The goal is also to encourage the community to source its food locally, reducing the carbon footprint associated with food miles, Ms Pierpoint says.

Tāmaki Urban Market Garden is a sub-project by the Tāmaki WRAP (Waste Reduction Action Project) Charitable Trust, which has a contract with Auckland Council Waste Solutions to work with the community to reduce landfill waste.

Various funding initiatives have been crucial in helping the garden, including a Regional Environment and Natural Heritage grant from Auckland Council, which it received in 2021.

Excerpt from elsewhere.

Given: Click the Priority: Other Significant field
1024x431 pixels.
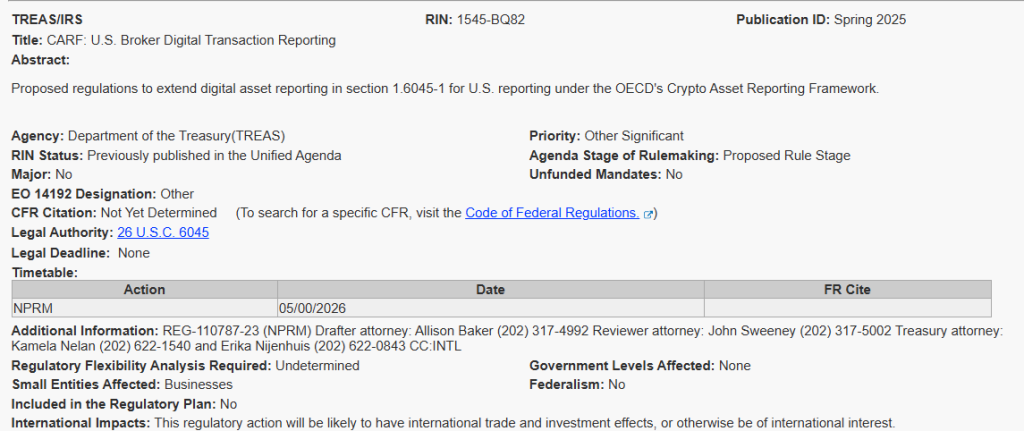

The Maungakiekie-Tāmaki Local Board Love Your Neighbourhood grant helped provide a rainwater harvesting system and some soil for planting kūmara and potatoes for two consecutive years (2020 and 2021). The Tāmaki Regeneration Company provided $7000 towards training, tools and the initial salary for one of the two farmers the garden now employs to help Ms Pierpoint.

A fantail makes a brief appearance, perched on the lid of one of the garden’s recycling bins [Image: NZD]

Currently, the community-supported agriculture model provides ongoing funding, with Tāmaki WRAP agreeing to fill the gaps in farmer salaries, when necessary, as the model does not always cover this. “That being said, it won’t last forever, and we are looking into other ways to raise funds so we can continue to consistently provide nutrient-dense food to those who want it.”

The two farmers, Britta Hamill and Dani Spoeth, do 10 hours a week each and manage the premises.

Additional volunteers include Cindy Bradley and Monique Pot, who assist on the farm and also with administrative tasks.

A newly established marketing and social media role has also just been filled to help raise the garden’s profile.

Ms Pierpoint says everyone at the Elstree Avenue practice has supported the project. For example, when rain threatened the garden’s open day, the practice allowed the use of its rooms.

It has also employed a nutritionist who has visited to find out what’s grown in the garden and what advice could be given to patients.

However, Ms Pierpoint says while the Elstree Avenue practice has been “very generous” and accommodated everything she has asked for, it does not “push” patients to use the garden, nor would she expect it to.

“A nurse [might] come down and say, ‘Look, I’ve got a family that’s really in need of some fresh vegetables. Can you help?’ “There’s no reason why patients shouldn’t interact with us, but it’s up to them if they want to.

“The wellbeing outcomes of having a community garden [and] gardening are quite clear, and so people are welcome to join us there.”

Regarding excess produce, Ms Pierpoint says she will deliver vegetables to the practice for the staff to give to patients in need, at their discretion.

The garden grows approximately 20 different types of vegetables across 100sqm.

Ms Hamill and Ms Spoeth plan the garden’s crops, planting schedules and harvest timings.

The garden has several subscribers who use its system, receiving a box of vegetables each week, which they come to pick up.

Tāmaki Urban Market Garden also provides greens and excess herbs to Everybody Eats, a Glen Innes-based social-run enterprise that provides meals to anybody who needs them.

Further, because the garden is a zero-waste site, it composts the local community’s food scraps.

Ms Hamill says there used to be market gardening and growing in the area, but it has fallen away, and she hopes this garden will encourage the community to get back into it.

She says the garden is working with regenerative growing spaces across Auckland to determine what is possible for the vegetable production sector.

The current goal is for Tāmaki Urban Market Garden to grow enough vegetables to feed at least 15 subscribing families. With a cushioned bench under the shade of a tree, Ms Pierpoint says it also provides a lovely outdoor spot for a rest.

“Every so often, a doctor will come and sit down in the garden and just enjoy the peace and quiet there for their lunch break.”